▸ **GIVEN REQUEST**: Reproduce the material below with every instance of "GUI agent" changed to "screen agent", keeping everything else as it is.

▸ **RECORDS FOR THIS TASK**:
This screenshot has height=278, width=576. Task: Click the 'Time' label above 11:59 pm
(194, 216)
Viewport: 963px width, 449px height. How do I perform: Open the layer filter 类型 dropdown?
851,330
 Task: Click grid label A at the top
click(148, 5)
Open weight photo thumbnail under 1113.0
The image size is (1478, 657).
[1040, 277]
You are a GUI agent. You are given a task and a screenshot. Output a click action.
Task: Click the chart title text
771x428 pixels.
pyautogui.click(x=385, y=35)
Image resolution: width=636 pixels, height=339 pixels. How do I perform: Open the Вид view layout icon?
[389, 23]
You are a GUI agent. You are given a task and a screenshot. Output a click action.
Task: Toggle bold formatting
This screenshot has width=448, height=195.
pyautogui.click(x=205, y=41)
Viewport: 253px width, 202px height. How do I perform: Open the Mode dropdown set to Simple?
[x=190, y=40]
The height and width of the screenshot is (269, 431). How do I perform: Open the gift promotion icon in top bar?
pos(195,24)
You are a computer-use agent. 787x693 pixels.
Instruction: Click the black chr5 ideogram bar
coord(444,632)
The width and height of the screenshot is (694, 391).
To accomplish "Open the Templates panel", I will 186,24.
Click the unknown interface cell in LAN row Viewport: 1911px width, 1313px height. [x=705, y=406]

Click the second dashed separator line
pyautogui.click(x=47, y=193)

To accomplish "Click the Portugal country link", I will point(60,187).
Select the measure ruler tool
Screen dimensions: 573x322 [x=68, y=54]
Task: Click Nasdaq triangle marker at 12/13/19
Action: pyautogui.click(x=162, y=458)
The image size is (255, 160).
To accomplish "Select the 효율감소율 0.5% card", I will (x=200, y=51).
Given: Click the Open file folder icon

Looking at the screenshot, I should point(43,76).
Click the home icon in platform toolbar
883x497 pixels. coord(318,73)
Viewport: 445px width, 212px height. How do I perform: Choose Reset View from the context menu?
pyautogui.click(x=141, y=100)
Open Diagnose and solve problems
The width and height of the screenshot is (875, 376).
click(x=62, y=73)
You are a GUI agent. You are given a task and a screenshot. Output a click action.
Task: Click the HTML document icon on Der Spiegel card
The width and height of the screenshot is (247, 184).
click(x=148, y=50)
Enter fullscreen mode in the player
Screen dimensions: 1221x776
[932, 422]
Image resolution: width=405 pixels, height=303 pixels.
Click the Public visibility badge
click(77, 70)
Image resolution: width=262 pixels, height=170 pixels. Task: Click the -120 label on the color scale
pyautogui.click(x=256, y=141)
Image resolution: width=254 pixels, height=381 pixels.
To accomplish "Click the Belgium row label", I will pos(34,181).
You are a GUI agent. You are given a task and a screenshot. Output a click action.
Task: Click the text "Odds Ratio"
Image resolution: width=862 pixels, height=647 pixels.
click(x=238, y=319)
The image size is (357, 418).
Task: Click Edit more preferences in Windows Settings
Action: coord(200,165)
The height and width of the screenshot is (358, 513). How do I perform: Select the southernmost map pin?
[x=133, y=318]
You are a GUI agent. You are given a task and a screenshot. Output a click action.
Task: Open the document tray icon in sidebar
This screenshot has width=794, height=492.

▸ **COMPLETE OUTPUT**:
This screenshot has height=278, width=576. Task: Click the 'Time' label above 11:59 pm
(194, 216)
Viewport: 963px width, 449px height. How do I perform: Open the layer filter 类型 dropdown?
851,330
 Task: Click grid label A at the top
click(148, 5)
Open weight photo thumbnail under 1113.0
The image size is (1478, 657).
[1040, 277]
You are a screen agent. You are given a task and a screenshot. Output a click action.
Task: Click the chart title text
771x428 pixels.
pyautogui.click(x=385, y=35)
Image resolution: width=636 pixels, height=339 pixels. How do I perform: Open the Вид view layout icon?
[389, 23]
You are a screen agent. You are given a task and a screenshot. Output a click action.
Task: Toggle bold formatting
This screenshot has width=448, height=195.
pyautogui.click(x=205, y=41)
Viewport: 253px width, 202px height. How do I perform: Open the Mode dropdown set to Simple?
[x=190, y=40]
The height and width of the screenshot is (269, 431). How do I perform: Open the gift promotion icon in top bar?
pos(195,24)
You are a computer-use agent. 787x693 pixels.
Instruction: Click the black chr5 ideogram bar
coord(444,632)
The width and height of the screenshot is (694, 391).
To accomplish "Open the Templates panel", I will 186,24.
Click the unknown interface cell in LAN row Viewport: 1911px width, 1313px height. [x=705, y=406]

Click the second dashed separator line
pyautogui.click(x=47, y=193)

To accomplish "Click the Portugal country link", I will point(60,187).
Select the measure ruler tool
Screen dimensions: 573x322 [x=68, y=54]
Task: Click Nasdaq triangle marker at 12/13/19
Action: pyautogui.click(x=162, y=458)
The image size is (255, 160).
To accomplish "Select the 효율감소율 0.5% card", I will (x=200, y=51).
Given: Click the Open file folder icon

Looking at the screenshot, I should point(43,76).
Click the home icon in platform toolbar
883x497 pixels. coord(318,73)
Viewport: 445px width, 212px height. How do I perform: Choose Reset View from the context menu?
pyautogui.click(x=141, y=100)
Open Diagnose and solve problems
The width and height of the screenshot is (875, 376).
click(x=62, y=73)
You are a screen agent. You are given a task and a screenshot. Output a click action.
Task: Click the HTML document icon on Der Spiegel card
The width and height of the screenshot is (247, 184).
click(x=148, y=50)
Enter fullscreen mode in the player
Screen dimensions: 1221x776
[932, 422]
Image resolution: width=405 pixels, height=303 pixels.
Click the Public visibility badge
click(77, 70)
Image resolution: width=262 pixels, height=170 pixels. Task: Click the -120 label on the color scale
pyautogui.click(x=256, y=141)
Image resolution: width=254 pixels, height=381 pixels.
To accomplish "Click the Belgium row label", I will pos(34,181).
You are a screen agent. You are given a task and a screenshot. Output a click action.
Task: Click the text "Odds Ratio"
Image resolution: width=862 pixels, height=647 pixels.
click(x=238, y=319)
The image size is (357, 418).
Task: Click Edit more preferences in Windows Settings
Action: coord(200,165)
The height and width of the screenshot is (358, 513). How do I perform: Select the southernmost map pin?
[x=133, y=318]
You are a screen agent. You are given a task and a screenshot. Output a click action.
Task: Open the document tray icon in sidebar
This screenshot has width=794, height=492.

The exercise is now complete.